Pablo mounted the big bay horse.
"Keep thy mouths shut and follow me," he said. "I will lead you to the place where we will leave the horses."
40
During the time that Robert Jordan had slept through, the time he had spent planning the destruction of the bridge and the time that he had been with Maria, Andres had made slow progress. Until he had reached the Republican lines he had travelled across country and through the fascist lines as fast as a countryman in good physical condition who knew the country well could travel in the dark. But once inside the Republican lines it went very slowly.
In theory he should only have had to show the safe-conduct given him by Robert Jordan stamped with the seal of the S. I. M. and the dispatch which bore the same seal and be passed along toward his destination with the greatest speed. But first he had encountered the company commander in the front line who had regarded the whole mission with owlishly grave suspicion.
He had followed this company commander to battalion headquarters where the battalion commander, who had been a barber before the movement, was filled with enthusiasm on hearing the account of his mission. This commander, who was named Gomez, cursed the company commander for his stupidity, patted Andres on the back, gave him a drink of bad brandy and told him that he himself, the ex-barber, had always wanted to be a _guerrillero_. He had then roused his adjutant, turned over the battalion to him, and sent his orderly to wake up and bring his motorcyclist.

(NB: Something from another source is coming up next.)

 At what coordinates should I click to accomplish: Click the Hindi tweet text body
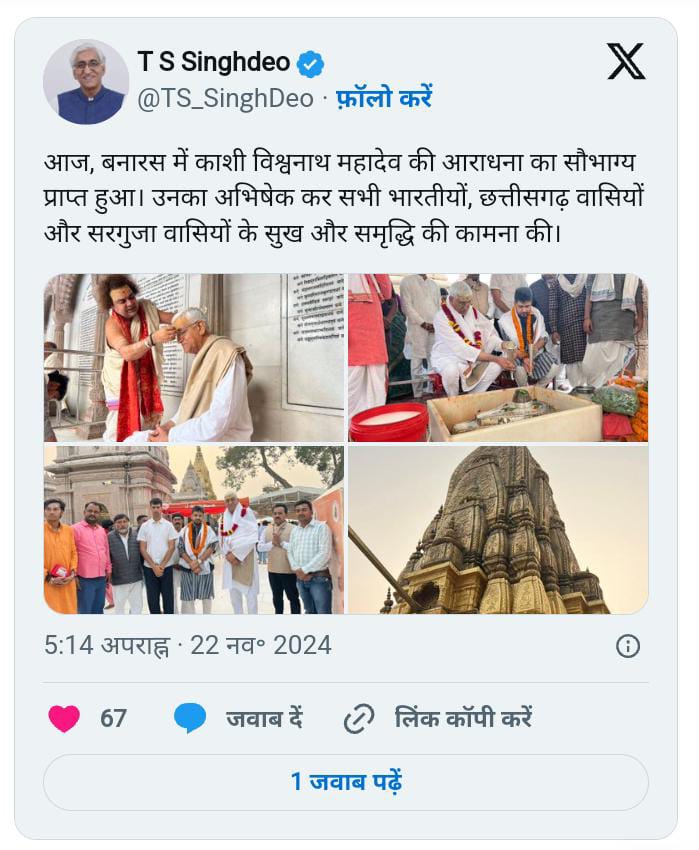pos(343,198)
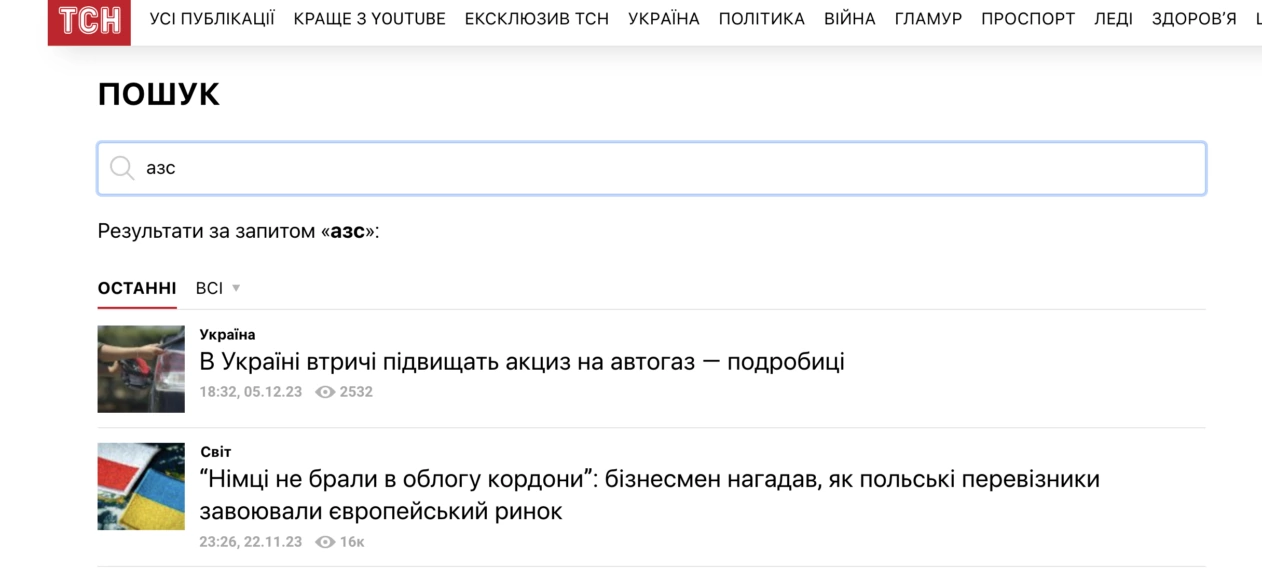Select the ОСТАННІ tab
The height and width of the screenshot is (569, 1262).
point(137,288)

Instead of sending Andres back to brigade headquarters with the motorcyclist, Gomez had decided to take him there himself in order to expedite things and, with Andres holding tight onto the seat ahead of him, they roared, bumping down the shell-pocked mountain road between the double row of big trees, the headlight of the motorcycle showing their whitewashed bases and the places on the trunks where the whitewash and the bark had been chipped and torn by shell fragments and bullets during the fighting along this road in the first summer of the movement. They turned into the little smashed-roofed mountain-resort town where brigade headquarters was and Gomez had braked the motorcycle like a dirt-track racer and leaned it against the wall of the house where a sleepy sentry came to attention as Gomez pushed by him into the big room where the walls were covered with maps and a very sleepy officer with a green eyeshade sat at a desk with a reading lamp, two telephones and a copy of _Mundo Obrero_.

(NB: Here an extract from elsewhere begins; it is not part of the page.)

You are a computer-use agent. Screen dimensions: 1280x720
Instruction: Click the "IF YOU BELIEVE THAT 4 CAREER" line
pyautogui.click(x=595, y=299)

This officer looked up at Gomez and said, "What doest thou here? Have you never heard of the telephone?"
"I must see the Lieutenant-Colonel," Gomez said.
"He is asleep," the officer said. "I could see the lights of that bicycle of thine for a mile coming down the road. Dost wish to bring on a shelling?"
"Call the Lieutenant-Colonel," Gomez said. "This is a matter of the utmost gravity."
"He is asleep, I tell thee," the officer said. "What sort of a bandit is that with thee?" he nodded toward Andres.